"""

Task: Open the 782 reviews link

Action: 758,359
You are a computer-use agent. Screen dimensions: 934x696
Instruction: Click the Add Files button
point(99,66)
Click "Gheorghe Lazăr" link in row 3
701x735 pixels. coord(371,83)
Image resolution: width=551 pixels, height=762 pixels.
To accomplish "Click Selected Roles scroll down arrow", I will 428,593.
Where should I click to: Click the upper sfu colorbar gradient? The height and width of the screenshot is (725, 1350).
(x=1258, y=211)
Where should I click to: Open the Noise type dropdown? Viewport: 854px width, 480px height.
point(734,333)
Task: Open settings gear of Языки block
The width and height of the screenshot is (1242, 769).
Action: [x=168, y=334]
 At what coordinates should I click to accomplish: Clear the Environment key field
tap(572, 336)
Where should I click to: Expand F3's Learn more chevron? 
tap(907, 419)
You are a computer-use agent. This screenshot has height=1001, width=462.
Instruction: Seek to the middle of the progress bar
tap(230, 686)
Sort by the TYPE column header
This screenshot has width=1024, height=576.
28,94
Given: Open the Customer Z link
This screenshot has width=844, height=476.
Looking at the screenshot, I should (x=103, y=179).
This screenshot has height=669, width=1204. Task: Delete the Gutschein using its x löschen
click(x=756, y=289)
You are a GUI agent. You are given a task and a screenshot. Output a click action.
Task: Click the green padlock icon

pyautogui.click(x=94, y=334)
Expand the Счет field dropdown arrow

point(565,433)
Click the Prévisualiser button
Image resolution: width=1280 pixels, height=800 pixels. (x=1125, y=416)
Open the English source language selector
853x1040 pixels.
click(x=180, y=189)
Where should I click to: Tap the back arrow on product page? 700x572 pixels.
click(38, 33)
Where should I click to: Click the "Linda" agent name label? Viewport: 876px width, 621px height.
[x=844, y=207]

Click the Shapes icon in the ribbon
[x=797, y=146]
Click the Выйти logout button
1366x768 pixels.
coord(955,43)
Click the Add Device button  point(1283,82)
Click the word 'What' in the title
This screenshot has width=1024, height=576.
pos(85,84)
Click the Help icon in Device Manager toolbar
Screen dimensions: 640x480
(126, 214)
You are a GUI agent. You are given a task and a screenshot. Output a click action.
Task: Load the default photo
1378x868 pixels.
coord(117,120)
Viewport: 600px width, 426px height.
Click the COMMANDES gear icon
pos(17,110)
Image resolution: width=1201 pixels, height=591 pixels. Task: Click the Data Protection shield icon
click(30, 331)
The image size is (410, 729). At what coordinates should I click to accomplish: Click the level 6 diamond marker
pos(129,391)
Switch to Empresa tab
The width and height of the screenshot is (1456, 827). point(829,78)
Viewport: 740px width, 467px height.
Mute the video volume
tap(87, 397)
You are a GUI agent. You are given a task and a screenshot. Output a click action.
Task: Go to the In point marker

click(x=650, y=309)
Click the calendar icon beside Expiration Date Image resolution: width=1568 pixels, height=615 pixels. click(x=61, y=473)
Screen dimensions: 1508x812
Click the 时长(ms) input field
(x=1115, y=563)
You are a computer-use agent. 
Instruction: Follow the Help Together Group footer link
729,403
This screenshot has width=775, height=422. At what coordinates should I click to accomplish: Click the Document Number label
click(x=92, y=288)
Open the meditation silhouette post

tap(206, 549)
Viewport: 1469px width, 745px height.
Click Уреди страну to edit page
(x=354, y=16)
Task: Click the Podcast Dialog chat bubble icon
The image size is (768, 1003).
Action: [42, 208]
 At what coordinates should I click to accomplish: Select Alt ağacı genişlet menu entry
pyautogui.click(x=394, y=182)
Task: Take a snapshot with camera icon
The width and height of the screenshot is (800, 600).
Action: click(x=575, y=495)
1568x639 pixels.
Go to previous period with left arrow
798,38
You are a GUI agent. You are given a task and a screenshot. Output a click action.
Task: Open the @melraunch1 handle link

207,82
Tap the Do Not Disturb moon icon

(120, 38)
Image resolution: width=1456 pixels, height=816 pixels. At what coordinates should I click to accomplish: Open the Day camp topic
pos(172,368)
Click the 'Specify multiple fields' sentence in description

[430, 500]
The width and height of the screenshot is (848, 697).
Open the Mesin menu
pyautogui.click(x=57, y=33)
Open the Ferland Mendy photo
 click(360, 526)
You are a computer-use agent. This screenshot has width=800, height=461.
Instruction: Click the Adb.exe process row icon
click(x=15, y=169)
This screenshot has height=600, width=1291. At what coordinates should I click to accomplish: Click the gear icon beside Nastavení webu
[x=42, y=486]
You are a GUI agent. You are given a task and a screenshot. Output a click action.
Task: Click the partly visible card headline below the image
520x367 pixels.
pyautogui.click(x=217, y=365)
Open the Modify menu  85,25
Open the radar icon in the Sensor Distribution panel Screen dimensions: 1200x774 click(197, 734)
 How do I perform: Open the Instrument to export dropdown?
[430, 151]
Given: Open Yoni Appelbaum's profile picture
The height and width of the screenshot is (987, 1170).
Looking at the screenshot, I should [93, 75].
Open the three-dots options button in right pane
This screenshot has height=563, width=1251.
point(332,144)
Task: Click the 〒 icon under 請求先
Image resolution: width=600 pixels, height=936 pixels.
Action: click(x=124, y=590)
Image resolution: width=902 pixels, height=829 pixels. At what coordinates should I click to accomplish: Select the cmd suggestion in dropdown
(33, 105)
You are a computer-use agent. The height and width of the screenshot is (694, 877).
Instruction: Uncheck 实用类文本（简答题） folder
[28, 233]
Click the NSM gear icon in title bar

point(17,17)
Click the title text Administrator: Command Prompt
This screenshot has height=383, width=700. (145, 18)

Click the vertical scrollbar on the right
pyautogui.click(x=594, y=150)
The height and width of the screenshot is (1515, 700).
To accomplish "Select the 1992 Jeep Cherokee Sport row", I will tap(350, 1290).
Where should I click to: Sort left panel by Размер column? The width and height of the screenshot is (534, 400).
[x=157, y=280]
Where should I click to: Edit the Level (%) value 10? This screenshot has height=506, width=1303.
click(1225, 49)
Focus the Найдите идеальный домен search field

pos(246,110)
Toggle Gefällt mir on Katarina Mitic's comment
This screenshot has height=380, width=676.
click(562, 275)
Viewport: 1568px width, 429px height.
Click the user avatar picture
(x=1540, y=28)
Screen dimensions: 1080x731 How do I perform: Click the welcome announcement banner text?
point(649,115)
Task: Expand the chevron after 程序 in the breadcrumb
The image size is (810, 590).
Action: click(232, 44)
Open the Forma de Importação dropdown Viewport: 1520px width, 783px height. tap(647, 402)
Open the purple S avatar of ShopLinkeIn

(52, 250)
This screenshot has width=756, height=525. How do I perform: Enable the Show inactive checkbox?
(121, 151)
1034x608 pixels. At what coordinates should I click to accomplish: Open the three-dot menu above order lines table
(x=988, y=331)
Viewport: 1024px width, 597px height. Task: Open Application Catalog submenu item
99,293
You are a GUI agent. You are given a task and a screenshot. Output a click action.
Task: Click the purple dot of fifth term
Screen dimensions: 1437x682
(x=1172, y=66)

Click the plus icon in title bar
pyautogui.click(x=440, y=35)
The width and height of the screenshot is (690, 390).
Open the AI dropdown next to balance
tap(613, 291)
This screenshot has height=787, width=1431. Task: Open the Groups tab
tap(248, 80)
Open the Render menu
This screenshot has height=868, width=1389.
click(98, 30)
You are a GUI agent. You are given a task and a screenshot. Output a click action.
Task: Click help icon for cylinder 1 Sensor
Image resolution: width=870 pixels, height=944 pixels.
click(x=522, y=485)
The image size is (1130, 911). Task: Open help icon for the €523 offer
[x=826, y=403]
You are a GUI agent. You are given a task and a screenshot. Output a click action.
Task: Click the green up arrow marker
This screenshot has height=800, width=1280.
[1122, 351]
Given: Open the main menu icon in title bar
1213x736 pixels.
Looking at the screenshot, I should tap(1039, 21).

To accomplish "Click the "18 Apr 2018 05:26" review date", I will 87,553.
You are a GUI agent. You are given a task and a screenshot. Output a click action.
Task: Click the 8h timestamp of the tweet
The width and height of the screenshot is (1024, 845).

"""

> EXERCISE
Go line by line through the data above and report each one that holds the string "Sensor".

> REPLY TO THE TASK
Open the radar icon in the Sensor Distribution panel Screen dimensions: 1200x774 click(197, 734)
Task: Click help icon for cylinder 1 Sensor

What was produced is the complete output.